A Permanent Denial of Service attack, or a PDoS attack, is denial-of-service via the intentional sabotage of hardware. Phlashing is one such method of PDoS. An attacker bricks a device or destroys firmware by uploading a corrupted BIOS to a device, or via remote administration of the management interface, effectively making the device and/or an entire system useless. The victim has no other choice than to repair the device or buy a new one.
PDoS attacks have been a known possibility for several years, but haven’t yet generally gained traction with cybercriminals, although last year’s wave of BrickerBot attacks were PDoS botnets. These types of botnet are connected to unsecured Internet of Things (IoT) devices.
Such PDoS attacks are exposing the gaping insecurity problems of the majority of IoT devices.

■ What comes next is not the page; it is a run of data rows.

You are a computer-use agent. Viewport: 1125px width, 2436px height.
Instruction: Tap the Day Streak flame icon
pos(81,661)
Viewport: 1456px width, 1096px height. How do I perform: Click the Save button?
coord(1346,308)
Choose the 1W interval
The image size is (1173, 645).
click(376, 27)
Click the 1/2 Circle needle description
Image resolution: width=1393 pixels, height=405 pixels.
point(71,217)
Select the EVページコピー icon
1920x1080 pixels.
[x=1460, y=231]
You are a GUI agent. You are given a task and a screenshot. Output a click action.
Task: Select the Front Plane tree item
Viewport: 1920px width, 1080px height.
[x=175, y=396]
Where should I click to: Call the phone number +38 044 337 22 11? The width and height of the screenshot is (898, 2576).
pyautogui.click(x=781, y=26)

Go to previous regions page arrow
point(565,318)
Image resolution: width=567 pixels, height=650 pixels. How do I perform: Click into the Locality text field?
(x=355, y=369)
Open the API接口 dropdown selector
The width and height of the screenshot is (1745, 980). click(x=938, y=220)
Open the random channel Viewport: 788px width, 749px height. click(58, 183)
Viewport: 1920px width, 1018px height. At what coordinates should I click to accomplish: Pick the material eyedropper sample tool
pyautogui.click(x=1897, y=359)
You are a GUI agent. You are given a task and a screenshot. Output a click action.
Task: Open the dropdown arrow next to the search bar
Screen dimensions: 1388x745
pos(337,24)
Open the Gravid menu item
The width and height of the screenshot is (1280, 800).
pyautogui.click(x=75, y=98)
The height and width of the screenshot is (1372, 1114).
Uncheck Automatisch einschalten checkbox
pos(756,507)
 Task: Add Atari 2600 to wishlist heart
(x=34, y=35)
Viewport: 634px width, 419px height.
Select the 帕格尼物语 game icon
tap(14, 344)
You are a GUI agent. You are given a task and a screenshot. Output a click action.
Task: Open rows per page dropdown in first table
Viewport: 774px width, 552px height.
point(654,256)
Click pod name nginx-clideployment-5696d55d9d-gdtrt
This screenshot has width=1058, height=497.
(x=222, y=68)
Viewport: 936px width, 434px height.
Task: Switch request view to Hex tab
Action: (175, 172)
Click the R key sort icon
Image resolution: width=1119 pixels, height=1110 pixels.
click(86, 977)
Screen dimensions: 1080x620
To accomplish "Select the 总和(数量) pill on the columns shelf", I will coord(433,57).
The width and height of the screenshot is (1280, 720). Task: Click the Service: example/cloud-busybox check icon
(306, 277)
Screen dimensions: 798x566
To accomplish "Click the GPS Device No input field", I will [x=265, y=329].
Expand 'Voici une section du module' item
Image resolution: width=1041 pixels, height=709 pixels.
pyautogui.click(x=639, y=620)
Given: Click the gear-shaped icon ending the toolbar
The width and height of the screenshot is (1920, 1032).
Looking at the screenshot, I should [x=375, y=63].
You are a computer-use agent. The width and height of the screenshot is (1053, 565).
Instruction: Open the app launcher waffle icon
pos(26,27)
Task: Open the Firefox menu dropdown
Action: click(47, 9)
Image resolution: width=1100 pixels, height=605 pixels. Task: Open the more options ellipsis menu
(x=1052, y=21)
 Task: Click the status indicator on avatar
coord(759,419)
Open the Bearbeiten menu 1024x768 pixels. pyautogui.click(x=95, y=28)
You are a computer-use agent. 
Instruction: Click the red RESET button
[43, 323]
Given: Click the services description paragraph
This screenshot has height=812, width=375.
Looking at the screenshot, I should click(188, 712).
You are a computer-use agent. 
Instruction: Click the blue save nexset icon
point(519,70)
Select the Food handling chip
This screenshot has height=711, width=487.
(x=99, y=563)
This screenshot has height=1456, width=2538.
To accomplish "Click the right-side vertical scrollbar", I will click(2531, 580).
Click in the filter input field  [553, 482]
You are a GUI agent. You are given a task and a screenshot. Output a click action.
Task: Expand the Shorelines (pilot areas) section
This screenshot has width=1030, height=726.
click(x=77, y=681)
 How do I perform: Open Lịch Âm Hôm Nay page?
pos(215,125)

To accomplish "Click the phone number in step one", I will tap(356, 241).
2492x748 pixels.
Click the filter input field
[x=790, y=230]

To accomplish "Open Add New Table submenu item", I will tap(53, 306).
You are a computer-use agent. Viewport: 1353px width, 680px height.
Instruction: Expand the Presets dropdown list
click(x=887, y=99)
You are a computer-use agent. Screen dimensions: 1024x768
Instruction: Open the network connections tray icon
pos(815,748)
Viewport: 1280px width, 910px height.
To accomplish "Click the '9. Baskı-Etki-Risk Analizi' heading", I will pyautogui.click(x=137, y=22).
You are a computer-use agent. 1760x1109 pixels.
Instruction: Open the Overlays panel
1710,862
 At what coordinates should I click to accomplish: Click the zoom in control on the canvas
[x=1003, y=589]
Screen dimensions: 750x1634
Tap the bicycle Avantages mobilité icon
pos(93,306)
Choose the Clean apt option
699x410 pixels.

Pascal Geenens, a European researcher for Radware, was the first to document what he called the Permanent Denial of Service botnet. The BrickerBot botnets target IoT devices running an outdated version of the Dropbear SSH server with public, geographically widespread IP addresses. Once it infects an IoT device, BrickerBot quickly disconnects the device from its surrounding connected network, and will not re-connect once rebooted. Factory resets also fail to restore it, resulting in a bricked device.
“Down the road, APIs exposed on the internet connecting smart and intelligent agents with IoT devices and cloud services will become an even larger threat,” Geenens warned recently. These exposed APIs create a large attack surface that increases with every service that is added. “A PDoS attack on just one of the APIs in an ecosystem will result in a large blast radius,” says Mr Geenens.
PDoS attacks can also be conducted physically, for instance via the use of a USB stick. An article on Help Net Security described a USB stick dubbed USB Killer 2.0. After this tool is plugged into a device with a USB host interface, it uses a voltage convertor to charge the device’s capacitors to 220V and unleashes a negative electric surge into the USB port. The surges carry on until the device is no longer able to draw power, and certain components need repairing before the device will work again. They may even cause the device to catch fire through overheating it.
Industry experts have speculated that PDoS attacks won’t become widespread as they are unlikely to be as lucrative for cybercriminals as other kinds of attack. The fact that an attack is irreversible means that attackers can’t demand a sum of money to stop it. The only way to potentially turn a profit would be to threaten a PDoS attack hoping that an individual or organization would pay the ransom sum to prevent it.
However, the recent Petya virus appeared to be a wiper. Even after ransoms were paid, victims were unable to get their files back. The ransom demand was thought to be a cover tactic to help the attackers go deeper into computer systems.